1.用于鉴定四种食源性致病菌的PCR扩增及焦磷酸特异性引物，其特征在于，包括引物正向序列：5’-AGCAGCCGCGGTAATACG-3’，反向引物序列：5’-Biotin-CGCATTTCACCGCTACAC-3’，测序引物序列：5’-ATTTATTGGGCGTAAAG-3’。

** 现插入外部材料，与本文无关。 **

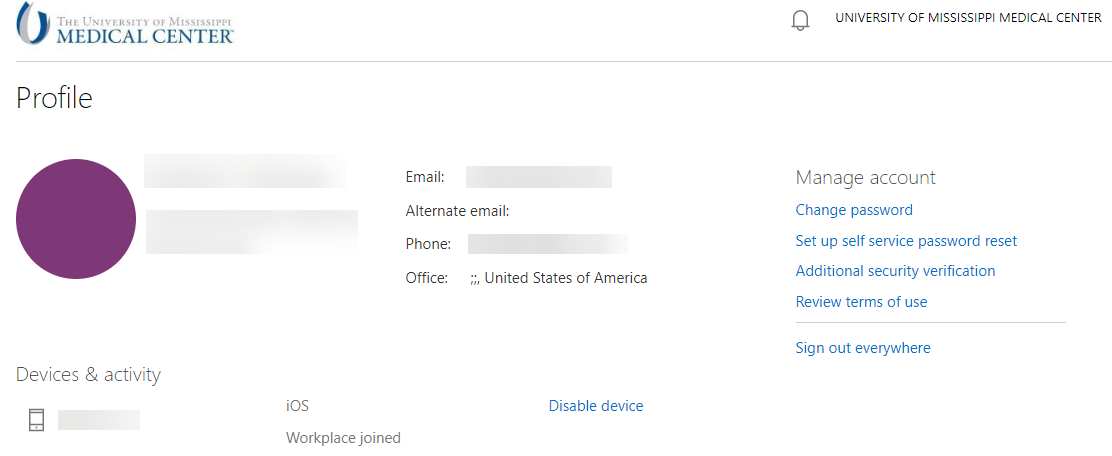Click the Profile page heading
The image size is (1112, 456).
coord(54,98)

2.一种采用权利要求1所述的特异性引物快速鉴定四种食源性致病菌的方法，其特征在于按如下步骤：

(1)采用正、反PCR特异引物及Master Mix即用型2X反应缓冲液，加入四种食源性致病菌模板DNA进行PCR扩增；

其中的PCR扩增反应体系：扩增反应的总体积为50μL，其各种成分分别为：Master Mix 25μL即用型2X反应缓冲液，10μmol/L引物各1μL，模板DNA 2μL，用灭菌去离子水补齐至50μL；反应程序：94℃预变性5min，94℃变性30S，53℃退火30S，72℃延伸30S，循环30次，最后72℃延伸5min，4℃保存；

(2)采用测序特异性引物，对四种食源性致病菌的PCR扩增产物进行焦磷酸测序；

其中的焦磷酸测序反应体系：测序反应的总体积为100μL，其中各种成分分别为：PCR产物50μL，Sepharose Beads 3μL，Binding Buffer 47μL(10mmol/L Tris-HCl，2mol/L NaCl，1mmol/L EDTA，0.1％Tween20，pH7.6)，10μmol/L测序引物1.2μL，Annealing Buffer 38.8μL。

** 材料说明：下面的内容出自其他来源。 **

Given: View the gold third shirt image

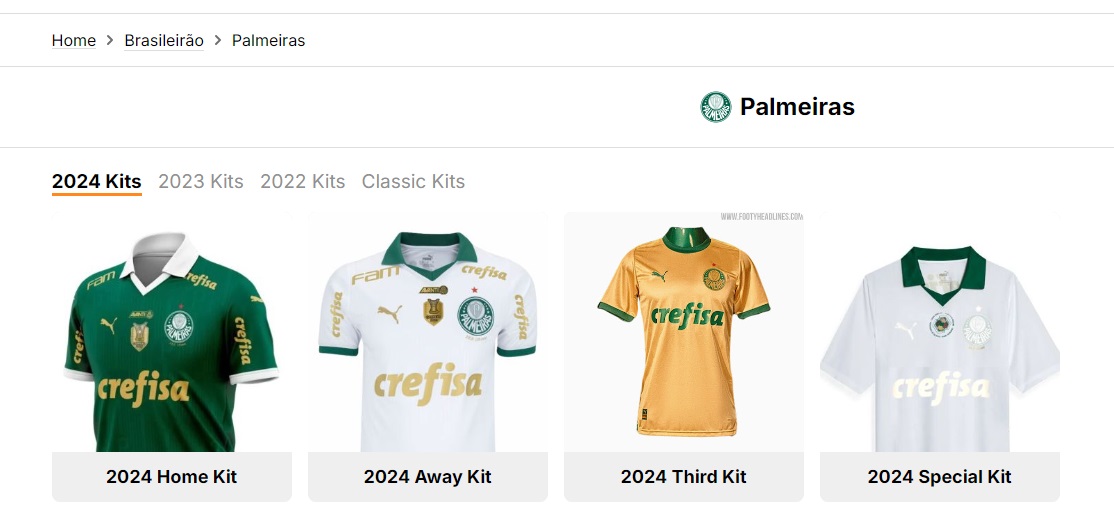Looking at the screenshot, I should (x=684, y=330).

(3)采用焦磷酸测序仪测序后，直接通过可见光信号峰值与待测定四种食源性致病菌已知序列对比分别判定为哪种食源性致病菌。

3.利要求1所述的快速鉴定方法，其中的Annealing Buffer的组成是：20mmol/L Tris-AC，2mmol/L MgAc2，pH7.69。

4.利要求1所述的快速鉴定方法，其中四种食源性致病菌指的是：沙门氏菌、金黄色葡萄球菌、志贺氏菌和李斯特氏菌。